A spouse who deems that the other’s actions warrant separation initiates an “at-fault” divorce. Mississippi law permits an uncommon fault-based basis for divorce: alienation of affection. Although rarely litigated, this legal claim permits someone presently or formerly married to sue a third party for interfering with the marital relationship.
The most common context for an alienation of affection involves a claim brought against a person who had an affair with a spouse. Generally, a plaintiff must prove:
- Shared affection between husband and wife
- Destruction of the love and affection by the defendant
- Subsequent alienation of the spouse
- Reasonable belief that the defendant’s behavior would lead to the end of the marriage.
Paternity discovery triggered the legal claim
A decision by the Supreme Court of Mississippi addressed an alienation of affection claim. A married couple divorced in 2001. The couple had two children: A son and daughter were born in 1987 and 1989, respectively. Upon discovering they belonged to another man, the husband sued him for alienation of affection in 2018. At trial, the wife and man testified to sporadic, unprotected sex in the late 1980s. The husband testified that sex continued during their marriage, although he sensed no detachment on her part.
Other evidence connected the man to the wife and daughter. The husband and daughter did not share DNA; the wife worked for the other man through 1995. Furthermore, the man claimed no knowledge regarding paternity until 2018. The jury found jointly and severally against the man and wife for $700,000. On appeal, the man and wife argued that the statute of limitations for an alienation of affection claim had expired.
The decision confirms the statute of limitations starting point
The Court noted the clock on the statute of limitations begins when the alienation or loss of affection is “finally accomplished” and classified the claim as a “latent injury” with a three-year statute of limitations.
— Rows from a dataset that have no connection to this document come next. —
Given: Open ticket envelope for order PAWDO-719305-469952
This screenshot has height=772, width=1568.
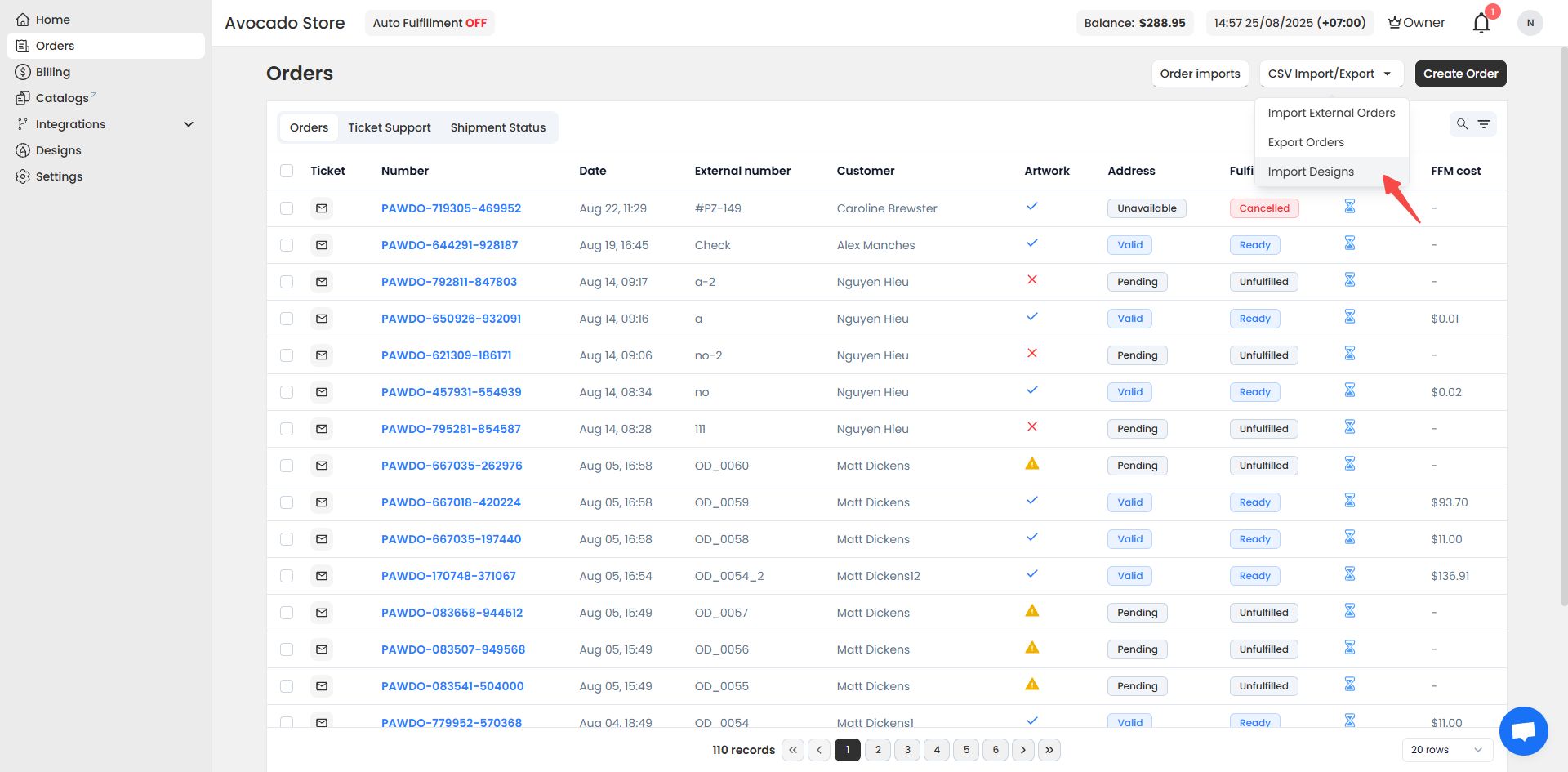Looking at the screenshot, I should point(322,208).
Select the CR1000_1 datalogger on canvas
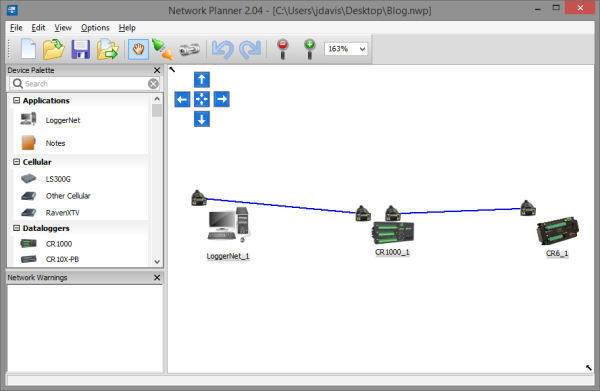600x391 pixels. [x=393, y=232]
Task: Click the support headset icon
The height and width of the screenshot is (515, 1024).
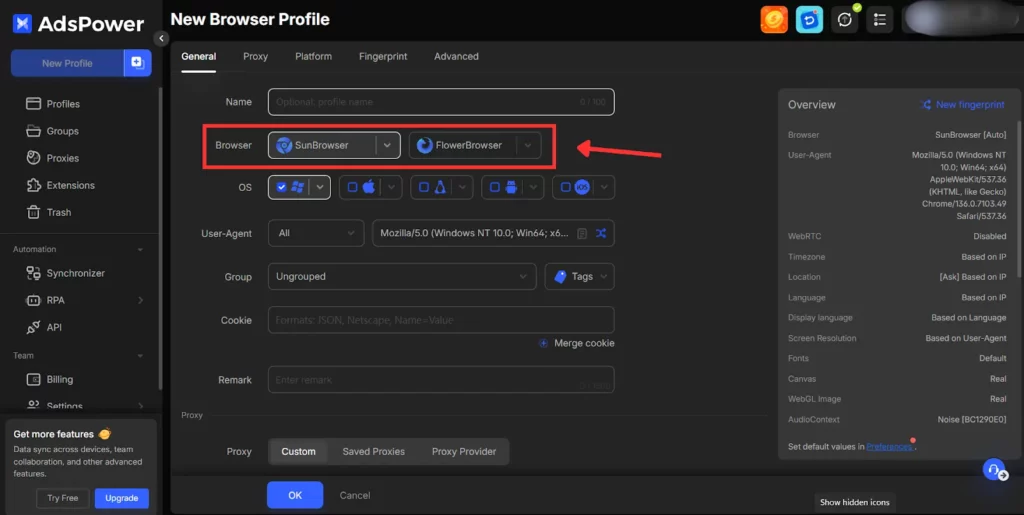Action: 994,469
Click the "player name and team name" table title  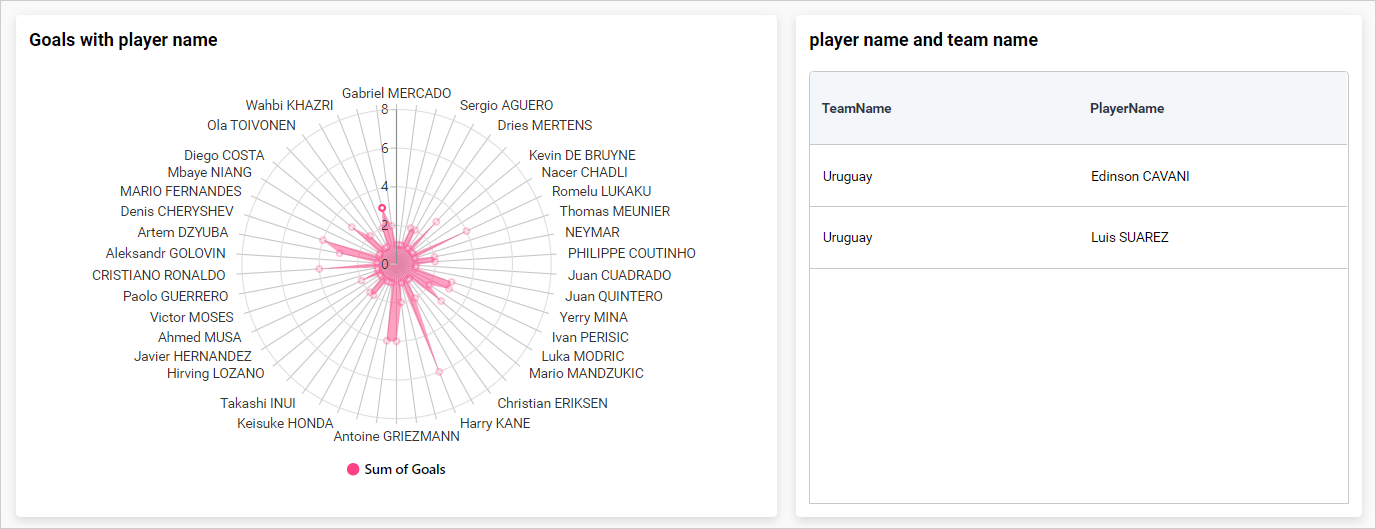923,40
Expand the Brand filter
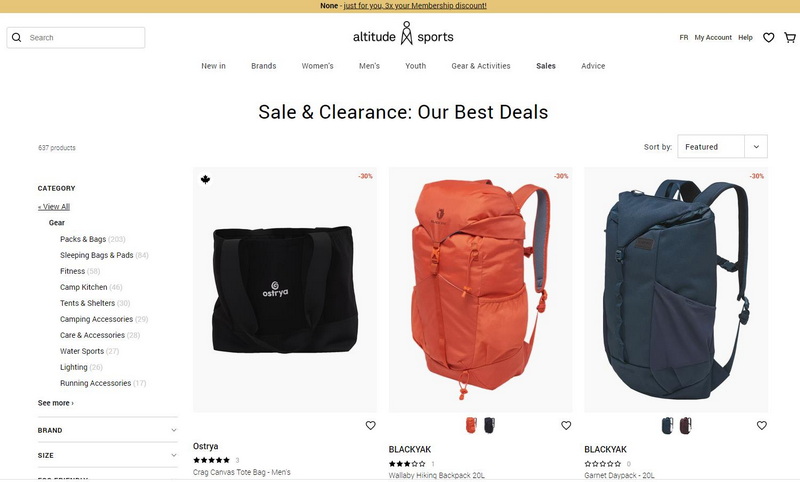The height and width of the screenshot is (482, 800). [x=107, y=430]
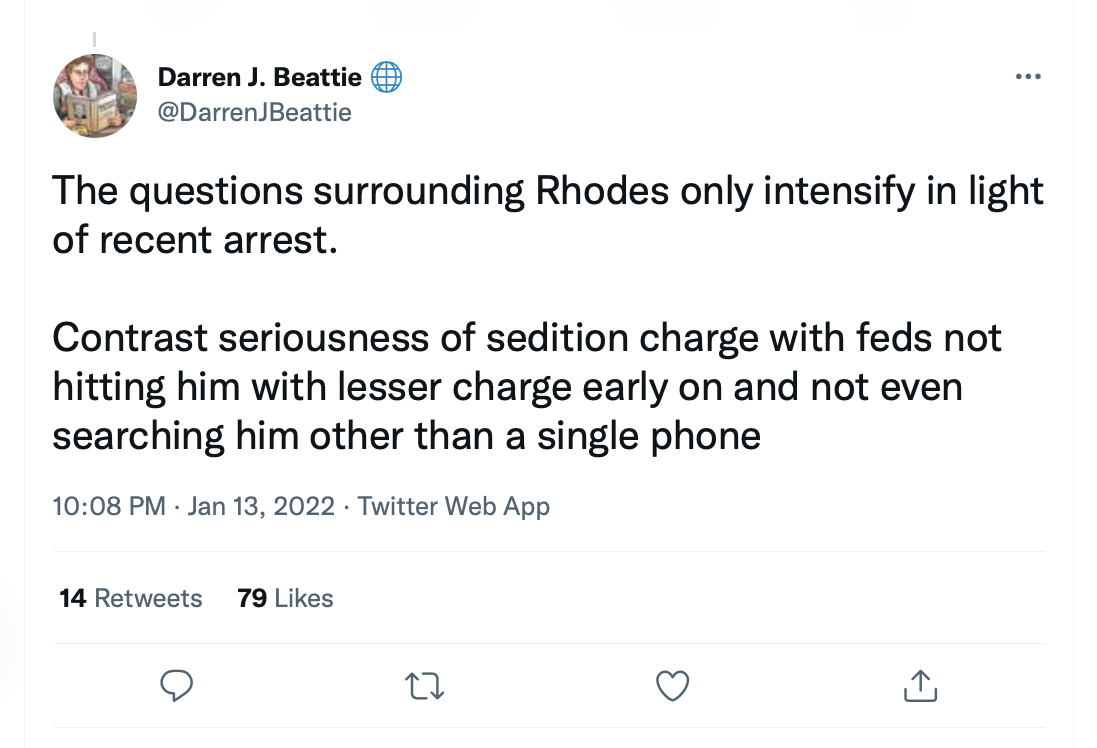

The husband contended that the time for the statute of limitations should begin when the spouse knew or should have known of the affair. In rejecting the argument, the Court reasoned that the husband should have perceived a change in the marriage at the time the affair occurred.
Divorce demands attention to detail in every aspect. The law in Mississippi provides for situations—infidelity—in which one spouse believes that the other’s actions or behavior prevents rehabilitation of the relationship. Attorneys who understand the options can offer guidance.